→ **What is expected**: In the passage on America's political and economic troubles below, condense the paragraph beginning "I think America got off course" into a shorter version that keeps its main facts.

→ **Document passage**:

The American political system is in deep trouble for another
reason—it is moving from democracy to plutocracy and corporatocracy,
supported by the ascendancy of market fundamentalism and a strident
antiregulation, antigovernment, antitax ideology. The hard truth is that
 our political system today is simply incapable of meeting the great
challenges described here. What we have is third-rate governance at a
time when the challenges we face require first-rate governance.
America thus confronts a daunting array of challenges in the
maintenance of our people’s well-being, in the conduct of our
international affairs, in the management of our planet’s natural assets,
 and in the workings of our politics. Taken together, these challenges
place in grave peril much that we hold dear.
The America we must seek for our children and grandchildren is not
the America we have today. If we are going to change things for the
better, we must first understand the forces that led us to this sea of
troubles. When big problems emerge across the entire spectrum of
national life, it cannot be due to small reasons. We have encompassing
problems because of fundamental flaws in our economic and political
system. By understanding these flaws, we can end them and move forward
in a very different direction.


I THINK AMERICA GOT OFF COURSE for two primary reasons. In recent
decades we failed to build consistently on the foundations laid by the
New Deal, by Franklin Roosevelt’s Four Freedoms and his Second Bill of
Rights, and Eleanor Roosevelt’s Universal Declaration of Human Rights.
Instead, we unleashed a virulent, fast-growing strain of
corporate-consumerist capitalism. “Ours is the Ruthless Economy,” say
Paul Samuelson and William Nordhaus in their influential
textbook, Macroeconomics. And indeed it is. In its ruthlessness at home
and abroad, it creates a world of wounds. As it strengthens and grows,
those wounds deepen and multiply.

→ **Source information**:

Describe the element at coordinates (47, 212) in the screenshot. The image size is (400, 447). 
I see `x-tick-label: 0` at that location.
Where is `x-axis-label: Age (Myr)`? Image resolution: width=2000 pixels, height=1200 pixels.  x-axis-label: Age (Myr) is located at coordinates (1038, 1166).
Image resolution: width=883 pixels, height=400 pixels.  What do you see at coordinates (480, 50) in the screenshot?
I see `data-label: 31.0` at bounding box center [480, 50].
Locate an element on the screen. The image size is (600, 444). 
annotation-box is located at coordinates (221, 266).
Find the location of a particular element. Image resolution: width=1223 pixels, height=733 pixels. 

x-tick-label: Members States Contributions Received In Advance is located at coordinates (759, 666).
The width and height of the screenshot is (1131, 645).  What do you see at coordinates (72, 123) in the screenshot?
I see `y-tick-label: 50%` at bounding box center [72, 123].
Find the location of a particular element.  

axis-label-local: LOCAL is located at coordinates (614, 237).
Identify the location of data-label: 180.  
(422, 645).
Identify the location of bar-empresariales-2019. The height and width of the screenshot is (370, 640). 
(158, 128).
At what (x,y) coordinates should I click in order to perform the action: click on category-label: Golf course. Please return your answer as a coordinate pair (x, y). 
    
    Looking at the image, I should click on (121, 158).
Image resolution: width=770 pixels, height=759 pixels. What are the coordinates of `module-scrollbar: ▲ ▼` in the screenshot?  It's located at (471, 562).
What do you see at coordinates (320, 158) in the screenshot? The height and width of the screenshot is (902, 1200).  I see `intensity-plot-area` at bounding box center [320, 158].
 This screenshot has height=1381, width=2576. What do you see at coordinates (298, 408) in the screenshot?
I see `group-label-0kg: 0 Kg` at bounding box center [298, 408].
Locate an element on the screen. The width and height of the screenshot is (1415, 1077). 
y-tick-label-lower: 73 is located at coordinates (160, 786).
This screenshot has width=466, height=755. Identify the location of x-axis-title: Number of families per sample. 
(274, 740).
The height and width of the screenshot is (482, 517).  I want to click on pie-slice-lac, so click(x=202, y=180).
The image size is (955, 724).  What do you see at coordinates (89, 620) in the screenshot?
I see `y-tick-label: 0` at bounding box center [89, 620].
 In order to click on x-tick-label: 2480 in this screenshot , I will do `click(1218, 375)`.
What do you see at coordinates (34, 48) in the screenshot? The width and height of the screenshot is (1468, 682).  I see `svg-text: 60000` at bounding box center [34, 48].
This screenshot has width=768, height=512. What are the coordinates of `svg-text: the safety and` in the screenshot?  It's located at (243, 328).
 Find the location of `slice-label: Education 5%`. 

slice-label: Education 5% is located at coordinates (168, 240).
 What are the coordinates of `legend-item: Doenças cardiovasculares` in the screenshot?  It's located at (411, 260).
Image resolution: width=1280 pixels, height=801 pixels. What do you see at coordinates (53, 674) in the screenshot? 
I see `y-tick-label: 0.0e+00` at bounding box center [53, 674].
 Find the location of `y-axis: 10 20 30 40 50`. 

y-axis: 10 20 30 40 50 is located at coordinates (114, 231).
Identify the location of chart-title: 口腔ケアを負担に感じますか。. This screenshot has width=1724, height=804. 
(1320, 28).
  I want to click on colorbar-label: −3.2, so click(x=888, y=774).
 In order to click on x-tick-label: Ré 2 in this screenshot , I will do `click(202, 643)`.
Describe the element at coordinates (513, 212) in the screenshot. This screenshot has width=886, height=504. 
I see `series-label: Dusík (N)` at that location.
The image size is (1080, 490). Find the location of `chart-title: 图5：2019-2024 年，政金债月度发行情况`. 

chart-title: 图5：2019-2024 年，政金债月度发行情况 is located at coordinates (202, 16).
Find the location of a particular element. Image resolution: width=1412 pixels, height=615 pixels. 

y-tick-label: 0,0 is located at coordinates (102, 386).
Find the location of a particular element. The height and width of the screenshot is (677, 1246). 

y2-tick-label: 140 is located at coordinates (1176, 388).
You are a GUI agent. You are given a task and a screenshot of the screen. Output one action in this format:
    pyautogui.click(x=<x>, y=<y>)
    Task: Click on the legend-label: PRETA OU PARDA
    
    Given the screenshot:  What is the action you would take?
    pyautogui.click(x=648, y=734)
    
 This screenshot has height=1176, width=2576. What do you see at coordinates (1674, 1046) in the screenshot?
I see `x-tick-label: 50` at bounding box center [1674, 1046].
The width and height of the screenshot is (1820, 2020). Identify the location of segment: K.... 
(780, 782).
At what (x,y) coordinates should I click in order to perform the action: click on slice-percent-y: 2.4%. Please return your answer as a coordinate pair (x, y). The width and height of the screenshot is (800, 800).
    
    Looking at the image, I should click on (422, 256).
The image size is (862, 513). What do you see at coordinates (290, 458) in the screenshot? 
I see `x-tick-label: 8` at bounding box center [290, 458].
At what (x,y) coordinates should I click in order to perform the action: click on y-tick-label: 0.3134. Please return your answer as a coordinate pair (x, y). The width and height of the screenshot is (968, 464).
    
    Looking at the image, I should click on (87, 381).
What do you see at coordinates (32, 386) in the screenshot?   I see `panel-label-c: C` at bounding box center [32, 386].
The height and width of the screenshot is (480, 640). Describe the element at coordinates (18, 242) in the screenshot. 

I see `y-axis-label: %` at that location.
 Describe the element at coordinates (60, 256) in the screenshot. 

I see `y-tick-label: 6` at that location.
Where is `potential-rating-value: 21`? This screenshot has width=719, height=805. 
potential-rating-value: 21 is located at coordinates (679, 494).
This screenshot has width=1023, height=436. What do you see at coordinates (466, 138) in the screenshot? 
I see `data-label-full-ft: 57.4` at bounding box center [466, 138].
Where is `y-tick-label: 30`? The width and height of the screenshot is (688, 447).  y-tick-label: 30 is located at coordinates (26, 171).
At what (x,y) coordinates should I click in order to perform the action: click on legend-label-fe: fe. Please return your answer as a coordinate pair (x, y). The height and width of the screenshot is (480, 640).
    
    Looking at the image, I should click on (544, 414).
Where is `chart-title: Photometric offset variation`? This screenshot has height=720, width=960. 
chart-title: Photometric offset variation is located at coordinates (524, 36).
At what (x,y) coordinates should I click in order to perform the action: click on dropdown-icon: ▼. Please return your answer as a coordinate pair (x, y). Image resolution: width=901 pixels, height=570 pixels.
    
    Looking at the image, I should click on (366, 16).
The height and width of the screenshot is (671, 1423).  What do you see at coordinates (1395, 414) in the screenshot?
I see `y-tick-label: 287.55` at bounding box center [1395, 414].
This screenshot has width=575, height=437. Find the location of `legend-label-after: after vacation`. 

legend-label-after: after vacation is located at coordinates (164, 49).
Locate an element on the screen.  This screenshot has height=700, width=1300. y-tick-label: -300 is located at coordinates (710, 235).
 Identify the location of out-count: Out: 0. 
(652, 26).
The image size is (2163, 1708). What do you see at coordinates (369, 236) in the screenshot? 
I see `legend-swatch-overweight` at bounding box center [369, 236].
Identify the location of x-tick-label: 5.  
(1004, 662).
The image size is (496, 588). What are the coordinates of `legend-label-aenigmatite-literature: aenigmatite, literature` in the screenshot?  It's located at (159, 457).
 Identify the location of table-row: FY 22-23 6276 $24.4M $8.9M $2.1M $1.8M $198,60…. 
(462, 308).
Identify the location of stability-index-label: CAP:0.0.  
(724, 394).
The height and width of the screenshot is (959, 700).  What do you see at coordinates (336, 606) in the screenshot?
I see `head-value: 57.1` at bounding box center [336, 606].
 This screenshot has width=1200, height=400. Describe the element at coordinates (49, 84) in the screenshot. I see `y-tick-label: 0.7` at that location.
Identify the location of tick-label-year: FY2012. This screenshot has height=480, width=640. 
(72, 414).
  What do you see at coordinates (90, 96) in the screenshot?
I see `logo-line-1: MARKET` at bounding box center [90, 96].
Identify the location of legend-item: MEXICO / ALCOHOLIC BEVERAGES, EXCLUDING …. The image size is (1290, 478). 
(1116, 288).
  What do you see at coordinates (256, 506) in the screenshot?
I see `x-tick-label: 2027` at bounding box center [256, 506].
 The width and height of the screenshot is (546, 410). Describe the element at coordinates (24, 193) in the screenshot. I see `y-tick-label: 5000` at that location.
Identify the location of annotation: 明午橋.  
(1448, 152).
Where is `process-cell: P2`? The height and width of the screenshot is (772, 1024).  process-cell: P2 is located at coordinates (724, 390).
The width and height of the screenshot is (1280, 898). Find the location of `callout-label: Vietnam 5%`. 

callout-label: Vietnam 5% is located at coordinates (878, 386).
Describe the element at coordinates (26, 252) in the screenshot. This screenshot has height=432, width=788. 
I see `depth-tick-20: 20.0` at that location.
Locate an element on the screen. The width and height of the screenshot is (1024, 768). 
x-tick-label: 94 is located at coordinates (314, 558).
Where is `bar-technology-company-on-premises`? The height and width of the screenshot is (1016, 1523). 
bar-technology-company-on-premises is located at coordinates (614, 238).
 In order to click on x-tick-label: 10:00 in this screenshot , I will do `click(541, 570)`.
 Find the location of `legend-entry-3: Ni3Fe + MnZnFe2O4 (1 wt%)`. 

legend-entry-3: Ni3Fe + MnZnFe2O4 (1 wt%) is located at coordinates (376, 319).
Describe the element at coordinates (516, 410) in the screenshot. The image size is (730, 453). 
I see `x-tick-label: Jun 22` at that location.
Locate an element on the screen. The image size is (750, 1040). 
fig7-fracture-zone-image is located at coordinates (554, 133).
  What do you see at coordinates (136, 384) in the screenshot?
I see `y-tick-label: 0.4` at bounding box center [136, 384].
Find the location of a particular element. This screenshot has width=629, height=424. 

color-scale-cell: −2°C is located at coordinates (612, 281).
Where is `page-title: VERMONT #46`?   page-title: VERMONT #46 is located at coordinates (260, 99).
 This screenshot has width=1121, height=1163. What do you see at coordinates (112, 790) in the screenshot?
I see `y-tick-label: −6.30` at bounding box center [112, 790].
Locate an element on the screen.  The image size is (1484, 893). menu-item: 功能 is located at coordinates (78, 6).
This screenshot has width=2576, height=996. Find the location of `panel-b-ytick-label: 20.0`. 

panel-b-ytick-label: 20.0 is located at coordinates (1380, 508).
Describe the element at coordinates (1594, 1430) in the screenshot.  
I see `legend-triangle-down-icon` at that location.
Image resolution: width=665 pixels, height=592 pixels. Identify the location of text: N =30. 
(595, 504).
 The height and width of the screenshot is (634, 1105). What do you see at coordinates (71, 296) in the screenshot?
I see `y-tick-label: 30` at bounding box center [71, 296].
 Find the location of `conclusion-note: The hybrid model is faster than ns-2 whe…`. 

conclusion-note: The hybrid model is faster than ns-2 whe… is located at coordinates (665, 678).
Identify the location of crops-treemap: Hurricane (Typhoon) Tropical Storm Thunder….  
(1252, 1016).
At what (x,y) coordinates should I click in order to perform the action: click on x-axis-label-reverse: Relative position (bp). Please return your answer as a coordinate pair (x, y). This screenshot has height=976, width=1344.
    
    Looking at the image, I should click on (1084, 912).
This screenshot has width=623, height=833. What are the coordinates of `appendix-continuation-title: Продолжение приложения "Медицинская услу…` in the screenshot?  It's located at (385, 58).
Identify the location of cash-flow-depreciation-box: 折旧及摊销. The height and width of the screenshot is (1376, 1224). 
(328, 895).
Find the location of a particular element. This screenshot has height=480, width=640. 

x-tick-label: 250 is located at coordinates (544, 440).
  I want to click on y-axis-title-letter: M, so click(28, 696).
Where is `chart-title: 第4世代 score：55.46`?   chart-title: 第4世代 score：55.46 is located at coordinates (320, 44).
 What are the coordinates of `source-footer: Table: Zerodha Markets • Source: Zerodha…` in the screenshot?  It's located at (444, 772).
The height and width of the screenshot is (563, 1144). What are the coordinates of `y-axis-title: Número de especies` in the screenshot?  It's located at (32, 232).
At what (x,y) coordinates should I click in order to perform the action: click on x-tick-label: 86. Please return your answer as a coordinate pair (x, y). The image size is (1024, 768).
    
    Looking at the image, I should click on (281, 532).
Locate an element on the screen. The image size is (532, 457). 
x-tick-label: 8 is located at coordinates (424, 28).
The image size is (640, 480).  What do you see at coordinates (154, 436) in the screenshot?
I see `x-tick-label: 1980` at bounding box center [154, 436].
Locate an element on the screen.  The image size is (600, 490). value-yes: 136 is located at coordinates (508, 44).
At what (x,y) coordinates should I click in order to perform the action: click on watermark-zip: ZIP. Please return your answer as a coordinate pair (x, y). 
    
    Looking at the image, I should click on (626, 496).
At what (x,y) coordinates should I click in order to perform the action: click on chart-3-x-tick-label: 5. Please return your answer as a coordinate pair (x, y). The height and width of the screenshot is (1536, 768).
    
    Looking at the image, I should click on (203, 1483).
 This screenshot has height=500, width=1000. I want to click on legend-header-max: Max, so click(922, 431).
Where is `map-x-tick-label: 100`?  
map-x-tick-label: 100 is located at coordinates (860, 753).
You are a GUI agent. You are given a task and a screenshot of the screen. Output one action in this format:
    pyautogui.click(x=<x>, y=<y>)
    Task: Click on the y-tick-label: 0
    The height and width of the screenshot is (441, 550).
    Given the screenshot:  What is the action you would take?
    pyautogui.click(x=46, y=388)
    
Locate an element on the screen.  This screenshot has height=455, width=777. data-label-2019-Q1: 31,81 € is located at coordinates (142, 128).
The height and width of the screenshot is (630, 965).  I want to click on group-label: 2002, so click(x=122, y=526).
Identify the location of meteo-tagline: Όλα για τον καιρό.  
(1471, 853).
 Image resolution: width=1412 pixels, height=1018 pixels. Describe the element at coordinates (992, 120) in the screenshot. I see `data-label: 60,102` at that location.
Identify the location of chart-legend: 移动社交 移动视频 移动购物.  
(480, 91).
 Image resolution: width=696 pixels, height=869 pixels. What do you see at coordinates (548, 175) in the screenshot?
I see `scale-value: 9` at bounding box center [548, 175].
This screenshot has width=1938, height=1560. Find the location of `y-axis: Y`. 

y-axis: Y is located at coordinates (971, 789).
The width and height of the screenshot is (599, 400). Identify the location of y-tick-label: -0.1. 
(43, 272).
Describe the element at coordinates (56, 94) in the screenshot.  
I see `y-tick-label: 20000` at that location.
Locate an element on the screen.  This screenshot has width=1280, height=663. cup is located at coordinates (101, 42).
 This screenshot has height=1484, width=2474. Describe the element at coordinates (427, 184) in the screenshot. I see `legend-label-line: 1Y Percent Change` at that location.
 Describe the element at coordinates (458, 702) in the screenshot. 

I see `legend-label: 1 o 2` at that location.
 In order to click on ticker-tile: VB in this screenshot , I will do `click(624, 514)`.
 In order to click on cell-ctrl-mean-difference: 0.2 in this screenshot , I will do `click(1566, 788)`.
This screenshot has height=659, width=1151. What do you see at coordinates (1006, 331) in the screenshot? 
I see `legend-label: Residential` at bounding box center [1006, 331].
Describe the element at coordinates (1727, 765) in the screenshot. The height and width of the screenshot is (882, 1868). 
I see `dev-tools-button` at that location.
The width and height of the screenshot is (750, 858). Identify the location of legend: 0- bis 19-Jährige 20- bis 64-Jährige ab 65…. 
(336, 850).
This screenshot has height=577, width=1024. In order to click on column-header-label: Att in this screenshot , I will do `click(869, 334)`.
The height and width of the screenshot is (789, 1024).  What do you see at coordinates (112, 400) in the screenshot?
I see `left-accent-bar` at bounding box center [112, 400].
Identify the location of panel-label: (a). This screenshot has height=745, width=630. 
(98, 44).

→ **Response box**: America went off course for two main reasons. In recent decades it did not consistently build on the New Deal, Franklin Roosevelt's Four Freedoms and Second Bill of Rights, or Eleanor Roosevelt's Universal Declaration of Human Rights. It instead unleashed a virulent, fast-growing corporate-consumerist capitalism, which Paul Samuelson and William Nordhaus call "the Ruthless Economy" in their textbook *Macroeconomics*. At home and abroad, this economy creates a world of wounds, and those wounds deepen and multiply as it grows.